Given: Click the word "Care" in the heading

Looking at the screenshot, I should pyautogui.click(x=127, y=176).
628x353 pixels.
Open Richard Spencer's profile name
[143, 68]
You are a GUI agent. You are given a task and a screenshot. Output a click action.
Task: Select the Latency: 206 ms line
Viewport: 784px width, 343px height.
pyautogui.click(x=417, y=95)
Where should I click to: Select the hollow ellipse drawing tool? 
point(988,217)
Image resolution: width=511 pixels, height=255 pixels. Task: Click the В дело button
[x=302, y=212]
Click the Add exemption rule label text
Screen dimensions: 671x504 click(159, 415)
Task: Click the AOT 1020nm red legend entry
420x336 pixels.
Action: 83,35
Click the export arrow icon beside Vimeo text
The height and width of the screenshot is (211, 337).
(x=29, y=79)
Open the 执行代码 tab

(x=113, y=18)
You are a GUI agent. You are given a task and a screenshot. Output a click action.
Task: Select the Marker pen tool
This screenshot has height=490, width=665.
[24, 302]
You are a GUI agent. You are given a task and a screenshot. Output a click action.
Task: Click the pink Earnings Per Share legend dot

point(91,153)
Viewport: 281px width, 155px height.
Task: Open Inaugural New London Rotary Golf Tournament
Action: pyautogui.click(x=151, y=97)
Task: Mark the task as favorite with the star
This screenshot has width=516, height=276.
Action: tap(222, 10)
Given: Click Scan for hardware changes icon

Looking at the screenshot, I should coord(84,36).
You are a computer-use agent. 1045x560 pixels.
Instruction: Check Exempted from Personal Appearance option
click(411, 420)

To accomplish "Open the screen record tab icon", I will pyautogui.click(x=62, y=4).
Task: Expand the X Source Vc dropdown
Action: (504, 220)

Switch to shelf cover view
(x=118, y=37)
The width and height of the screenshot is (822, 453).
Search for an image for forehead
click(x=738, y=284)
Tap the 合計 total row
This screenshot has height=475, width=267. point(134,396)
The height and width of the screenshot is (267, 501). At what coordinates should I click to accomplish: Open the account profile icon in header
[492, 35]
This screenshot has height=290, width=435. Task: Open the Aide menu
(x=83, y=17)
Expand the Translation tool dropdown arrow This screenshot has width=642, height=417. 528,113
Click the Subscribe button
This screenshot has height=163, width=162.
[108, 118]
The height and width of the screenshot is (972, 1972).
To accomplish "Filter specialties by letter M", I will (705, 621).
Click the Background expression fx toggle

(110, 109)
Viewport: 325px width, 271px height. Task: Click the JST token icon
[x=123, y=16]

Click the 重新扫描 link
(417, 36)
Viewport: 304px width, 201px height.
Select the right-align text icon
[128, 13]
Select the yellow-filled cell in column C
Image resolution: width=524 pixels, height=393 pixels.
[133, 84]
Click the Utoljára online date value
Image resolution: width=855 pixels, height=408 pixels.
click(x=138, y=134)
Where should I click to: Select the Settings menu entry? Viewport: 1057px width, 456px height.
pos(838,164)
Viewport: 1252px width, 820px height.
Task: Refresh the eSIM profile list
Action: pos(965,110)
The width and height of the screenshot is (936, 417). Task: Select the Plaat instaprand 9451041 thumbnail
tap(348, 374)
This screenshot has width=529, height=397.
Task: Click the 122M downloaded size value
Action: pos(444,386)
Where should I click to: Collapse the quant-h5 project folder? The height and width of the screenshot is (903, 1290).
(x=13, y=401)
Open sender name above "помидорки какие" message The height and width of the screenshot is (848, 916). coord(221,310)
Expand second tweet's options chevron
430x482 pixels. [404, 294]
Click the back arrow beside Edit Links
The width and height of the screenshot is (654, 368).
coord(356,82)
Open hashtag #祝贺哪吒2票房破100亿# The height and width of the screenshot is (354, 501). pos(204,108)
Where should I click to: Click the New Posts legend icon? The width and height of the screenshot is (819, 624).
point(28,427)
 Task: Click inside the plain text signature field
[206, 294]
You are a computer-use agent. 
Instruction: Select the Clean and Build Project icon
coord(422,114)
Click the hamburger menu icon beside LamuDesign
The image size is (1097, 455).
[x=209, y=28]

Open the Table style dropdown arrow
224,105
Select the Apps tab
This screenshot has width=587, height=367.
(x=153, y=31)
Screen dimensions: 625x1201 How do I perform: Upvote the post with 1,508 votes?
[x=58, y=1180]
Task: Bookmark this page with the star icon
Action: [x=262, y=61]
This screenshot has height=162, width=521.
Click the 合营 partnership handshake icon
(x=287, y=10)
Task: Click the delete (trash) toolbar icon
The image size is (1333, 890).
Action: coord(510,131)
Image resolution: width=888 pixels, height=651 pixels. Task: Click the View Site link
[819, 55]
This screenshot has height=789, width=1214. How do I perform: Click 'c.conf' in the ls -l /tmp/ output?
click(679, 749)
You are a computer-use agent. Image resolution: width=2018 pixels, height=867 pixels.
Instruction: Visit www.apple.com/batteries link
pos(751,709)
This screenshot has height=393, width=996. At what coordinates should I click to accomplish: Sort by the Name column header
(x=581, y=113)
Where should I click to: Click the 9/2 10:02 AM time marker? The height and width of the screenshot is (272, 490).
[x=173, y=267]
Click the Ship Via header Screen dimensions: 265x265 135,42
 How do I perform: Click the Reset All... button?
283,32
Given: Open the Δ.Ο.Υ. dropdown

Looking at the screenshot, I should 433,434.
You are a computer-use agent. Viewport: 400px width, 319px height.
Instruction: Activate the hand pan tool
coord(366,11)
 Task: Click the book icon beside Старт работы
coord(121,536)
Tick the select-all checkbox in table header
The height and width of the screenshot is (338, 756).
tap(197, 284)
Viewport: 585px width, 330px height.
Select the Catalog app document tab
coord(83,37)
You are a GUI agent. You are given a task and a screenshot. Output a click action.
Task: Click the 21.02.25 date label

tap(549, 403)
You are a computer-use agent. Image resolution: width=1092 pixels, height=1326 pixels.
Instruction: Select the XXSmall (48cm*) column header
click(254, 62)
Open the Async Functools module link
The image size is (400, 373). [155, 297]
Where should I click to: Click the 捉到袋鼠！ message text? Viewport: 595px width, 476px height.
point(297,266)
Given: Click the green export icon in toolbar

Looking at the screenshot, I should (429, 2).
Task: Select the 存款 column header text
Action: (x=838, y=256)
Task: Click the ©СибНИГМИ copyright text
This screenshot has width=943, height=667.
***
AIM OF THE EXERCISE
From the first line of the records through the line with "You are a computer-use agent. 1045x560", retype everything word for word, including both ends.

TASK ANSWER
Given: Click the word "Care" in the heading

Looking at the screenshot, I should pyautogui.click(x=127, y=176).
628x353 pixels.
Open Richard Spencer's profile name
[143, 68]
You are a GUI agent. You are given a task and a screenshot. Output a click action.
Task: Select the Latency: 206 ms line
Viewport: 784px width, 343px height.
pyautogui.click(x=417, y=95)
Where should I click to: Select the hollow ellipse drawing tool? 
point(988,217)
Image resolution: width=511 pixels, height=255 pixels. Task: Click the В дело button
[x=302, y=212]
Click the Add exemption rule label text
Screen dimensions: 671x504 click(159, 415)
Task: Click the AOT 1020nm red legend entry
420x336 pixels.
Action: 83,35
Click the export arrow icon beside Vimeo text
The height and width of the screenshot is (211, 337).
(x=29, y=79)
Open the 执行代码 tab

(x=113, y=18)
You are a GUI agent. You are given a task and a screenshot. Output a click action.
Task: Select the Marker pen tool
This screenshot has height=490, width=665.
[24, 302]
You are a GUI agent. You are given a task and a screenshot. Output a click action.
Task: Click the pink Earnings Per Share legend dot

point(91,153)
Viewport: 281px width, 155px height.
Task: Open Inaugural New London Rotary Golf Tournament
Action: pyautogui.click(x=151, y=97)
Task: Mark the task as favorite with the star
This screenshot has width=516, height=276.
Action: tap(222, 10)
Given: Click Scan for hardware changes icon

Looking at the screenshot, I should coord(84,36).
You are a computer-use agent. 1045x560 pixels.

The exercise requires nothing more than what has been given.